-- Begin Given data --

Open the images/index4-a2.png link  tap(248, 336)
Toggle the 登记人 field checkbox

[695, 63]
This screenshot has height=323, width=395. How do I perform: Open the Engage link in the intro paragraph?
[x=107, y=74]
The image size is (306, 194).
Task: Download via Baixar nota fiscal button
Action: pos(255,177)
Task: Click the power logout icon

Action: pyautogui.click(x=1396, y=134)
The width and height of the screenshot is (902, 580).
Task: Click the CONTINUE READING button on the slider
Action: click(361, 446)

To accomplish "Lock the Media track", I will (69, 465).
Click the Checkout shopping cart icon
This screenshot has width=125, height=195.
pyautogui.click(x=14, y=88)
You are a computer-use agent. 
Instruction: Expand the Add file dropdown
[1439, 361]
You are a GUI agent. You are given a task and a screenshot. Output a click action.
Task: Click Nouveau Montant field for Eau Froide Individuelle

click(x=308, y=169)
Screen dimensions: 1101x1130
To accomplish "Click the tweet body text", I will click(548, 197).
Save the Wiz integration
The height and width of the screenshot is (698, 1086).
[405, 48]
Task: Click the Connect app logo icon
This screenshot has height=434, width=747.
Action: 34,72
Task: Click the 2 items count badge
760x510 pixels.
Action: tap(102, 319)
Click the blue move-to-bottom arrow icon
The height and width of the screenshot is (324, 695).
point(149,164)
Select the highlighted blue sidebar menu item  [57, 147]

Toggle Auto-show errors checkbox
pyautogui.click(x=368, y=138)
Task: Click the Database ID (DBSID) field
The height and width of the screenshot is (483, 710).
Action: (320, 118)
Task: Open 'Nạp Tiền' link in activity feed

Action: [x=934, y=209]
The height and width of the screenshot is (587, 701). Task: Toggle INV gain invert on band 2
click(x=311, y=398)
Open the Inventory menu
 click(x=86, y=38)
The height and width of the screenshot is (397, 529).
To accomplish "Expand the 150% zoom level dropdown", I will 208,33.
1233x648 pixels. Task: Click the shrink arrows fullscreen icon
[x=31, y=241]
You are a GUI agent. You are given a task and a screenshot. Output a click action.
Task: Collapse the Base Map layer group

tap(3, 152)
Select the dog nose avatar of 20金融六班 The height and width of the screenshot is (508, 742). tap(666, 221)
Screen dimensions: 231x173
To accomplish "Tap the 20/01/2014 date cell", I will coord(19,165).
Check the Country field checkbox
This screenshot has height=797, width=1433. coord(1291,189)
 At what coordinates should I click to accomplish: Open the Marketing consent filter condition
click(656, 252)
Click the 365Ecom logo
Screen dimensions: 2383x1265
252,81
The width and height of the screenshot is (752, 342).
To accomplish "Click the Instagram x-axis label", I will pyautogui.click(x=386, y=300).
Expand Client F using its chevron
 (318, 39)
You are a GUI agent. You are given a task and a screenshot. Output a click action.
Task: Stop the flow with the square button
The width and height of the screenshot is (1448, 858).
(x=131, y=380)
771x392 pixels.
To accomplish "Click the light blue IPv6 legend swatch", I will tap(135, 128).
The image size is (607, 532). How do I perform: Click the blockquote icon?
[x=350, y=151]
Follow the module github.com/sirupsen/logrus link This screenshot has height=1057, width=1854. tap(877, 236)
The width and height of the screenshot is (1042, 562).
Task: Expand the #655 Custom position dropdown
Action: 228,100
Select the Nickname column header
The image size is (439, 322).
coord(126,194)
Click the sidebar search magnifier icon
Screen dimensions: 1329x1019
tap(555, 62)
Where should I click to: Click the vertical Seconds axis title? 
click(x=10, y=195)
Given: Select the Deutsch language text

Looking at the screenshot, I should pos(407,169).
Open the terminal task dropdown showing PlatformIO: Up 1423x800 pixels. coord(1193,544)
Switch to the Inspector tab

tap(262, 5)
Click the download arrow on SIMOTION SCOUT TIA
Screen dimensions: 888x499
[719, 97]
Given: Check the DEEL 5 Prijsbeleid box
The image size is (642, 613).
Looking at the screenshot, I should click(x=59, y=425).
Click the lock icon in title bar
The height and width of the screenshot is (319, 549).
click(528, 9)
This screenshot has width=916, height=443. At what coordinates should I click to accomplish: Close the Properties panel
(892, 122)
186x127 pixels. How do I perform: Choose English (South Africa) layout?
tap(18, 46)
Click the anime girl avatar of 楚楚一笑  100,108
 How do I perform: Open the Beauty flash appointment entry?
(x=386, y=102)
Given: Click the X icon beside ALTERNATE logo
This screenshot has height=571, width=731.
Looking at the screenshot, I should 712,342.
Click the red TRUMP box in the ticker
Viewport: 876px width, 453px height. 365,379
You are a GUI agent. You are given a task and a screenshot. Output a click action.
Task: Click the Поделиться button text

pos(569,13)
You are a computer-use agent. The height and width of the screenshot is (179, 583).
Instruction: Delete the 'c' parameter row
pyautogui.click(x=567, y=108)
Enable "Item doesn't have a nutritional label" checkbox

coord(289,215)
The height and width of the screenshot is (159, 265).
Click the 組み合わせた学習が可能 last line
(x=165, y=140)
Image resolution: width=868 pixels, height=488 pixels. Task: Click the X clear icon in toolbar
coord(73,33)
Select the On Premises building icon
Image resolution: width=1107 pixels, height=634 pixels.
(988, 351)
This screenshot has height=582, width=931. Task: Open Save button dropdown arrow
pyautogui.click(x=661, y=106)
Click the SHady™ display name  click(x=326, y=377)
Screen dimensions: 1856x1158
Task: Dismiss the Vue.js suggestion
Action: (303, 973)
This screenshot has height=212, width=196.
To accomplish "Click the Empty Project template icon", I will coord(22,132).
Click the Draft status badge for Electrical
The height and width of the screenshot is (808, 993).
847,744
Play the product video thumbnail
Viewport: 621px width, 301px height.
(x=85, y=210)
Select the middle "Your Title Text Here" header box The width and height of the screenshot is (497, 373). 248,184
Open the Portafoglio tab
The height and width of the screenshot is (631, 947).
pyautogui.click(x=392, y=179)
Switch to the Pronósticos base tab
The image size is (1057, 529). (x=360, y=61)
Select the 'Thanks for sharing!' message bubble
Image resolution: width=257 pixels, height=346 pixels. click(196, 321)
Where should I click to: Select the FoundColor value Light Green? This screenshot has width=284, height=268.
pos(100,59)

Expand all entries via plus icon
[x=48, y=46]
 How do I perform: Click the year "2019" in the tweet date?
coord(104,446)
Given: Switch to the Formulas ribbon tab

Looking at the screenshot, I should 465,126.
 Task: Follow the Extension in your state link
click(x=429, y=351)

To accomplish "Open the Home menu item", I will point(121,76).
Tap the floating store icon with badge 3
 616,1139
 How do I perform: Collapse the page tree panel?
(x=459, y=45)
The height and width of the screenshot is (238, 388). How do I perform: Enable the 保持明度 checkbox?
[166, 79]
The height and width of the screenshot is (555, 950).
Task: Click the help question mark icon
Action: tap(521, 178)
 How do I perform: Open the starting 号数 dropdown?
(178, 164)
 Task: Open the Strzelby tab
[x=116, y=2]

-- End Given data --

**Exercise description**
Please retype all of the rows above without any changes.

**Output for this task**
Open the images/index4-a2.png link  tap(248, 336)
Toggle the 登记人 field checkbox

[695, 63]
This screenshot has height=323, width=395. How do I perform: Open the Engage link in the intro paragraph?
[x=107, y=74]
The image size is (306, 194).
Task: Download via Baixar nota fiscal button
Action: pos(255,177)
Task: Click the power logout icon

Action: pyautogui.click(x=1396, y=134)
The width and height of the screenshot is (902, 580).
Task: Click the CONTINUE READING button on the slider
Action: click(361, 446)

To accomplish "Lock the Media track", I will (69, 465).
Click the Checkout shopping cart icon
This screenshot has width=125, height=195.
pyautogui.click(x=14, y=88)
You are a computer-use agent. 
Instruction: Expand the Add file dropdown
[1439, 361]
You are a GUI agent. You are given a task and a screenshot. Output a click action.
Task: Click Nouveau Montant field for Eau Froide Individuelle

click(x=308, y=169)
Screen dimensions: 1101x1130
To accomplish "Click the tweet body text", I will click(548, 197).
Save the Wiz integration
The height and width of the screenshot is (698, 1086).
[405, 48]
Task: Click the Connect app logo icon
This screenshot has height=434, width=747.
Action: 34,72
Task: Click the 2 items count badge
760x510 pixels.
Action: tap(102, 319)
Click the blue move-to-bottom arrow icon
The height and width of the screenshot is (324, 695).
point(149,164)
Select the highlighted blue sidebar menu item  [57, 147]

Toggle Auto-show errors checkbox
pyautogui.click(x=368, y=138)
Task: Click the Database ID (DBSID) field
The height and width of the screenshot is (483, 710).
Action: (320, 118)
Task: Open 'Nạp Tiền' link in activity feed

Action: [x=934, y=209]
The height and width of the screenshot is (587, 701). Task: Toggle INV gain invert on band 2
click(x=311, y=398)
Open the Inventory menu
 click(x=86, y=38)
The height and width of the screenshot is (397, 529).
To accomplish "Expand the 150% zoom level dropdown", I will 208,33.
1233x648 pixels. Task: Click the shrink arrows fullscreen icon
[x=31, y=241]
You are a GUI agent. You are given a task and a screenshot. Output a click action.
Task: Collapse the Base Map layer group

tap(3, 152)
Select the dog nose avatar of 20金融六班 The height and width of the screenshot is (508, 742). tap(666, 221)
Screen dimensions: 231x173
To accomplish "Tap the 20/01/2014 date cell", I will coord(19,165).
Check the Country field checkbox
This screenshot has height=797, width=1433. coord(1291,189)
 At what coordinates should I click to accomplish: Open the Marketing consent filter condition
click(656, 252)
Click the 365Ecom logo
Screen dimensions: 2383x1265
252,81
The width and height of the screenshot is (752, 342).
To accomplish "Click the Instagram x-axis label", I will pyautogui.click(x=386, y=300).
Expand Client F using its chevron
 (318, 39)
You are a GUI agent. You are given a task and a screenshot. Output a click action.
Task: Stop the flow with the square button
The width and height of the screenshot is (1448, 858).
(x=131, y=380)
771x392 pixels.
To accomplish "Click the light blue IPv6 legend swatch", I will tap(135, 128).
The image size is (607, 532). How do I perform: Click the blockquote icon?
[x=350, y=151]
Follow the module github.com/sirupsen/logrus link This screenshot has height=1057, width=1854. tap(877, 236)
The width and height of the screenshot is (1042, 562).
Task: Expand the #655 Custom position dropdown
Action: 228,100
Select the Nickname column header
The image size is (439, 322).
coord(126,194)
Click the sidebar search magnifier icon
Screen dimensions: 1329x1019
tap(555, 62)
Where should I click to: Click the vertical Seconds axis title? 
click(x=10, y=195)
Given: Select the Deutsch language text

Looking at the screenshot, I should pos(407,169).
Open the terminal task dropdown showing PlatformIO: Up 1423x800 pixels. coord(1193,544)
Switch to the Inspector tab

tap(262, 5)
Click the download arrow on SIMOTION SCOUT TIA
Screen dimensions: 888x499
[719, 97]
Given: Check the DEEL 5 Prijsbeleid box
The image size is (642, 613).
Looking at the screenshot, I should click(x=59, y=425).
Click the lock icon in title bar
The height and width of the screenshot is (319, 549).
click(528, 9)
This screenshot has width=916, height=443. At what coordinates should I click to accomplish: Close the Properties panel
(892, 122)
186x127 pixels. How do I perform: Choose English (South Africa) layout?
tap(18, 46)
Click the anime girl avatar of 楚楚一笑  100,108
 How do I perform: Open the Beauty flash appointment entry?
(x=386, y=102)
Given: Click the X icon beside ALTERNATE logo
This screenshot has height=571, width=731.
Looking at the screenshot, I should 712,342.
Click the red TRUMP box in the ticker
Viewport: 876px width, 453px height. 365,379
You are a GUI agent. You are given a task and a screenshot. Output a click action.
Task: Click the Поделиться button text

pos(569,13)
You are a computer-use agent. The height and width of the screenshot is (179, 583).
Instruction: Delete the 'c' parameter row
pyautogui.click(x=567, y=108)
Enable "Item doesn't have a nutritional label" checkbox

coord(289,215)
The height and width of the screenshot is (159, 265).
Click the 組み合わせた学習が可能 last line
(x=165, y=140)
Image resolution: width=868 pixels, height=488 pixels. Task: Click the X clear icon in toolbar
coord(73,33)
Select the On Premises building icon
Image resolution: width=1107 pixels, height=634 pixels.
(988, 351)
This screenshot has height=582, width=931. Task: Open Save button dropdown arrow
pyautogui.click(x=661, y=106)
Click the SHady™ display name  click(x=326, y=377)
Screen dimensions: 1856x1158
Task: Dismiss the Vue.js suggestion
Action: (303, 973)
This screenshot has height=212, width=196.
To accomplish "Click the Empty Project template icon", I will coord(22,132).
Click the Draft status badge for Electrical
The height and width of the screenshot is (808, 993).
847,744
Play the product video thumbnail
Viewport: 621px width, 301px height.
(x=85, y=210)
Select the middle "Your Title Text Here" header box The width and height of the screenshot is (497, 373). 248,184
Open the Portafoglio tab
The height and width of the screenshot is (631, 947).
pyautogui.click(x=392, y=179)
Switch to the Pronósticos base tab
The image size is (1057, 529). (x=360, y=61)
Select the 'Thanks for sharing!' message bubble
Image resolution: width=257 pixels, height=346 pixels. click(196, 321)
Where should I click to: Select the FoundColor value Light Green? This screenshot has width=284, height=268.
pos(100,59)

Expand all entries via plus icon
[x=48, y=46]
 How do I perform: Click the year "2019" in the tweet date?
coord(104,446)
Given: Switch to the Formulas ribbon tab

Looking at the screenshot, I should 465,126.
 Task: Follow the Extension in your state link
click(x=429, y=351)

To accomplish "Open the Home menu item", I will point(121,76).
Tap the floating store icon with badge 3
 616,1139
 How do I perform: Collapse the page tree panel?
(x=459, y=45)
The height and width of the screenshot is (238, 388). How do I perform: Enable the 保持明度 checkbox?
[166, 79]
The height and width of the screenshot is (555, 950).
Task: Click the help question mark icon
Action: tap(521, 178)
 How do I perform: Open the starting 号数 dropdown?
(178, 164)
 Task: Open the Strzelby tab
[x=116, y=2]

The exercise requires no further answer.